Hackers are have been targeting popular brand routers for years, but new malware is now thrown in the mix. The malware is used to gain access to home networks and to hijack devices. Researchers from Bitdefender discovered that criminals were hacking into devices and changing the DNS settings to show browser alerts. The alerts were used to push people into downloading fake coronavirus information apps. Linksys and D-Link routers were the most affected, with hackers using brute force attacks to access the admin panel of the routers. Once there, the hackers change the DNS settings to redirect the traffic toward their servers.
Hijacking the router
Once a router is hijacked with a specific IP address, the device is then used to share the user's browsing habits and details with the hacker's servers. The attackers may also use a list of websites, ones where users are redirected to another site to download a fake COVID-19 app. The app in question is made to look as if the World Health Organization allegedly released it. The domains used to redirect to fake website hosting the app include the following:
Researchers found the fake application also installs a data stealer Trojan called Oski. The Trojan was recently discovered and linked to Russian dark web forums, where it was being sold for profit. Oski is used to steal user credentials, payment information, browser cookies, Two-Factor-Authentication (2FA) databases, saved login credentials, and information related to cryptocurrency wallets.

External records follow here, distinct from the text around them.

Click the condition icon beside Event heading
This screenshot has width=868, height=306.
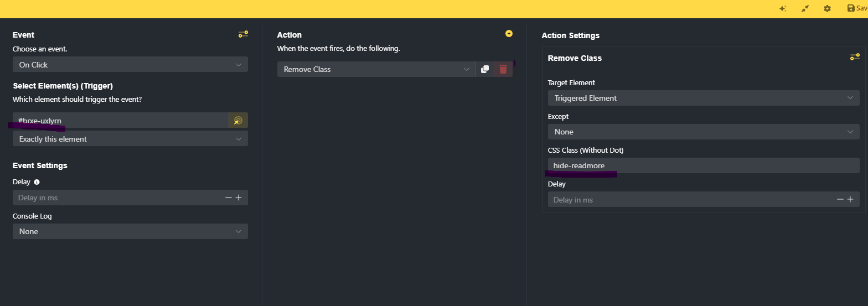coord(243,34)
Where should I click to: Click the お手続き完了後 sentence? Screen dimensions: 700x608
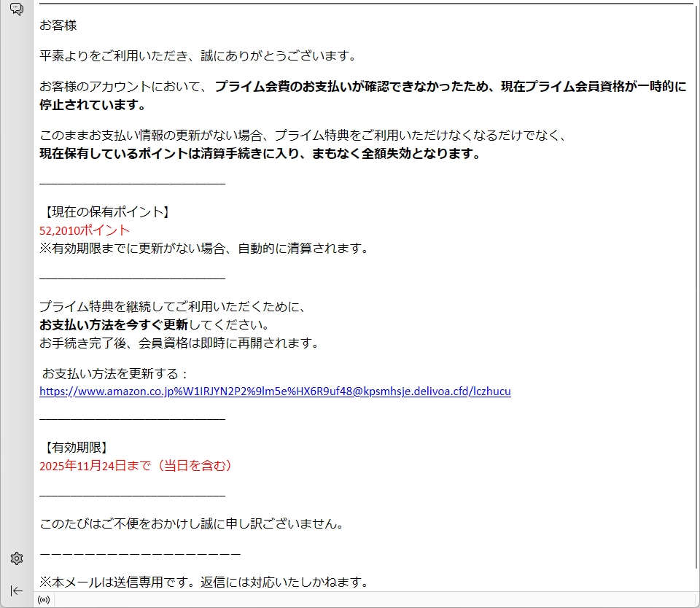[x=179, y=343]
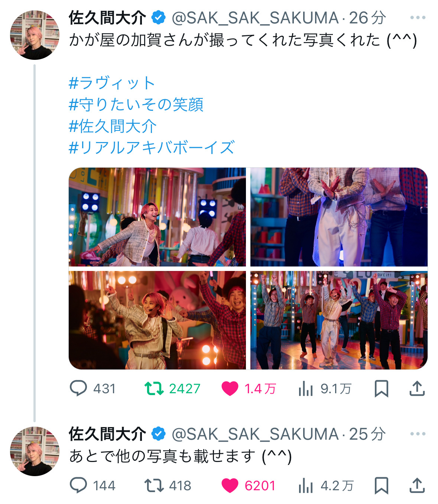View analytics icon showing 4.2万 views
Screen dimensions: 438x504
coord(305,485)

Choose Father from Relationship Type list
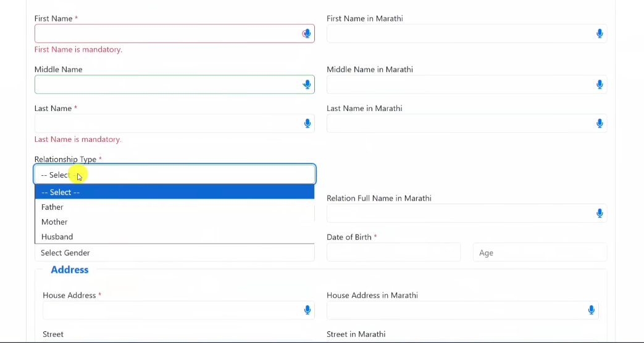click(52, 207)
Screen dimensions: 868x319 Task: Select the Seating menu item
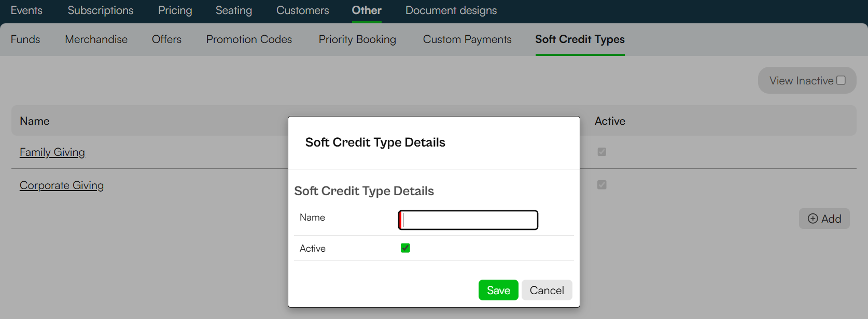point(234,10)
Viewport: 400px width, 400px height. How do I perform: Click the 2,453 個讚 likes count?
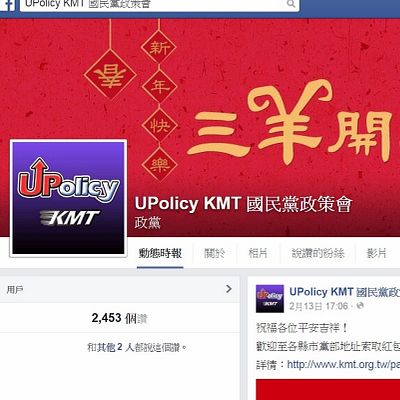tap(119, 318)
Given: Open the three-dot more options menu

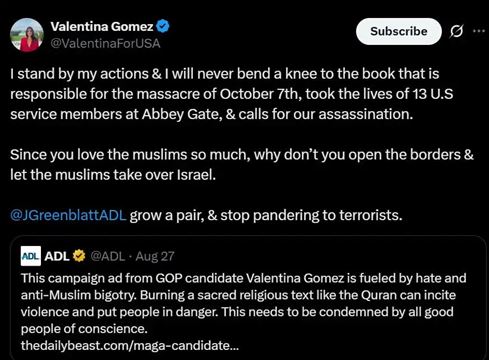Looking at the screenshot, I should (479, 31).
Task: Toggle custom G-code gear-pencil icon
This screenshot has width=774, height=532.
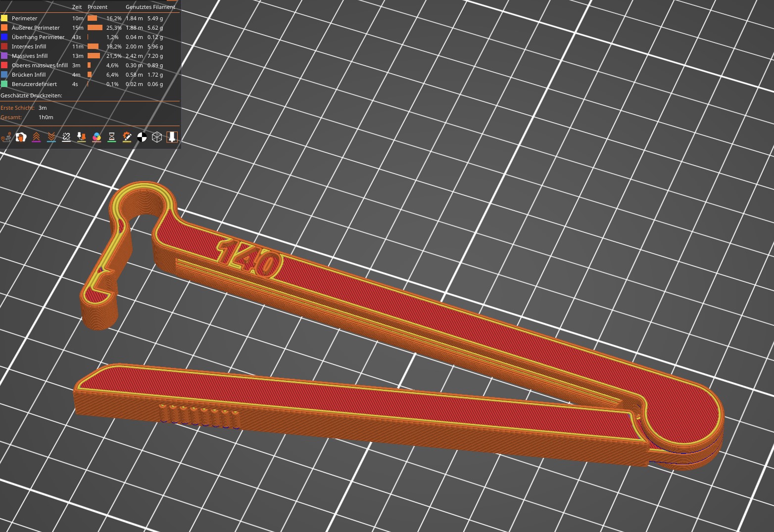Action: pyautogui.click(x=127, y=137)
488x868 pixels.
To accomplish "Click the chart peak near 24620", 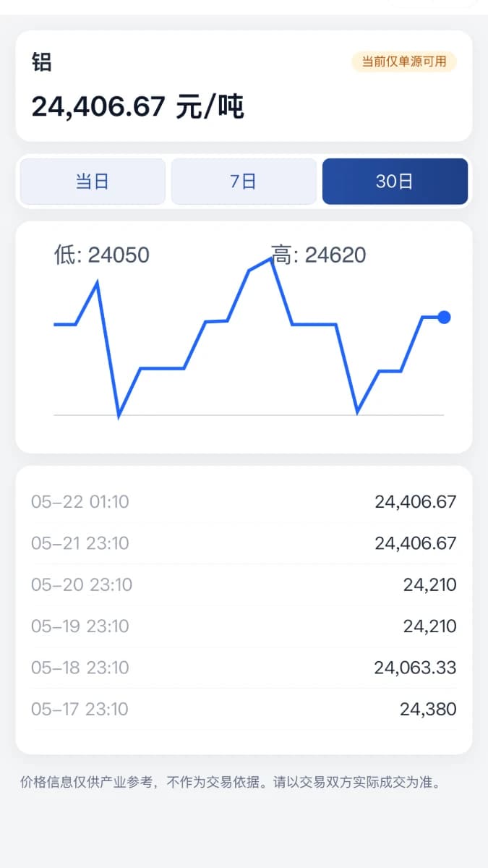I will (x=271, y=259).
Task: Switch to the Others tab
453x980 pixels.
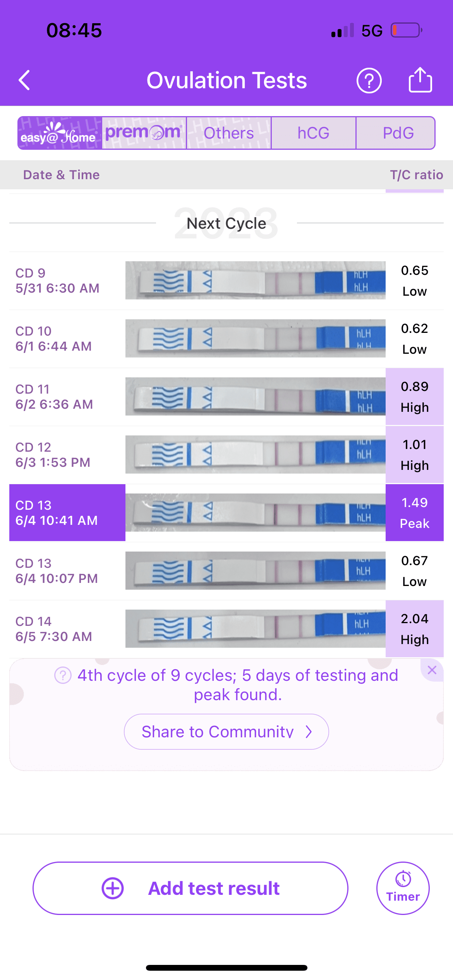Action: tap(229, 133)
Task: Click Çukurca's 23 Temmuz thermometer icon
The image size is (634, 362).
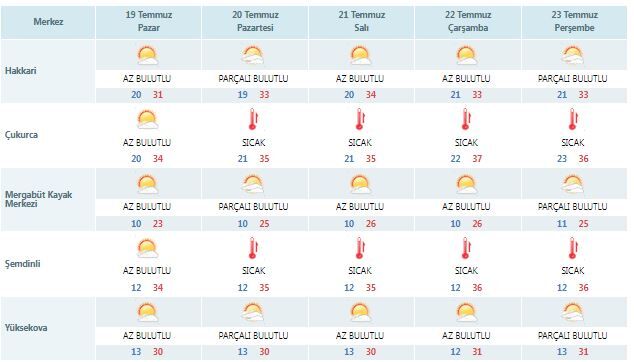Action: point(573,119)
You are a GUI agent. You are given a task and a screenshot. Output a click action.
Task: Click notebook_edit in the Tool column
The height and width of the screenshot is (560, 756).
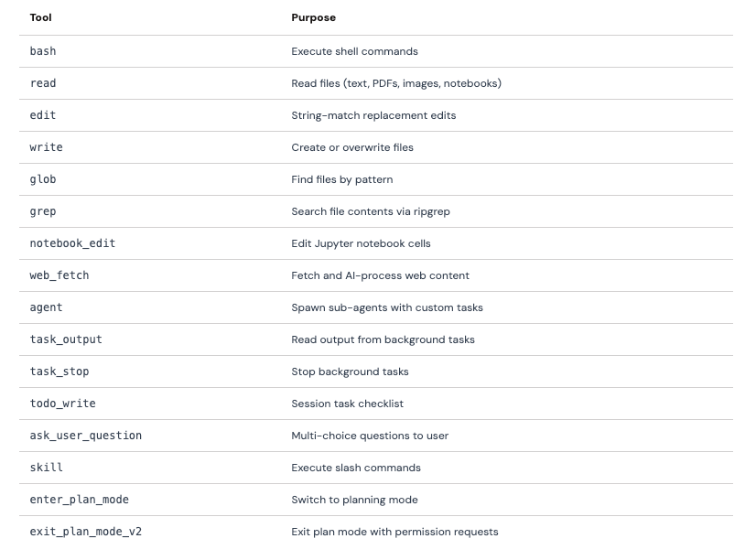tap(73, 243)
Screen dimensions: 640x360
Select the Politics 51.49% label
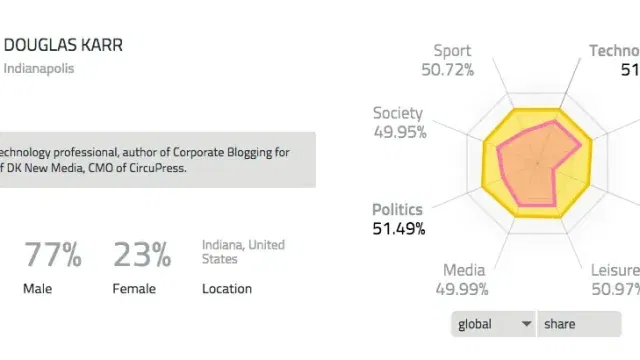(x=398, y=219)
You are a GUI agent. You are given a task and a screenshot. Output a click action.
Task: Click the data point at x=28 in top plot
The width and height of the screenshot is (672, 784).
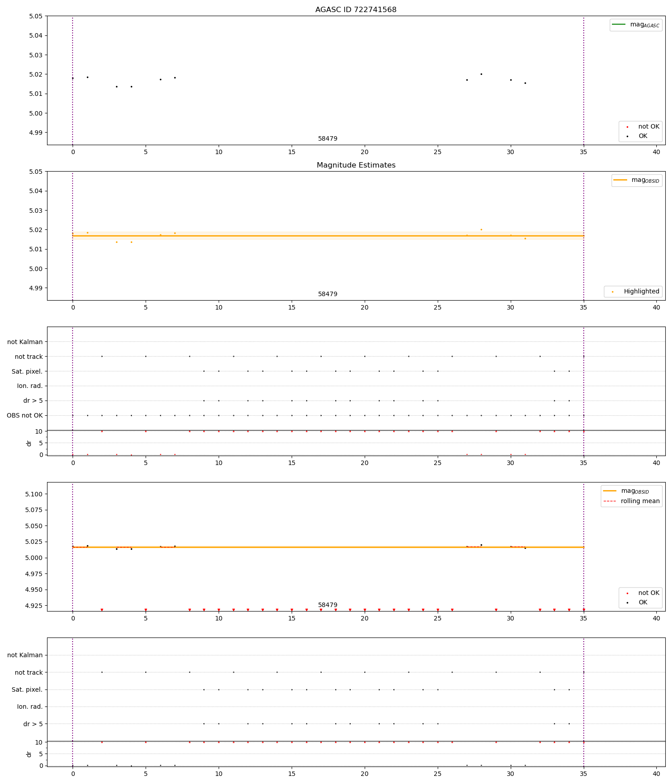point(481,74)
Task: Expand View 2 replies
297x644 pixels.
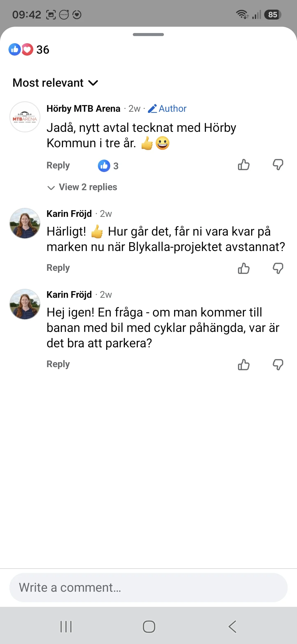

The Oski stealer collects more than login info
The creators of the Oski stealer made it compatible with a wide range of web browsers. At the same time it might collect files from cryptocurrency wallets from services like Dash, Ethereum, Litecoin, Electrum and potentially more. The creators of the malware claim their info stealer may also pick up login credentials stored in SQL databases of web browsers and the Windows registry. Once the hackers gain access to the information the router collects, they may use it for their purposes. That may include hijacking crypto wallets and stealing cryptocurrencies, using login details to perform identity theft, or focusing on phishing scams.
Some users reported their settings might have been compromised due to the weak passwords. They may have had remote access enabled as well, as part of the problem. Users owning a Linksys or D-Link router are advised to sign in with a strong password and to ensure their router settings weren't changed.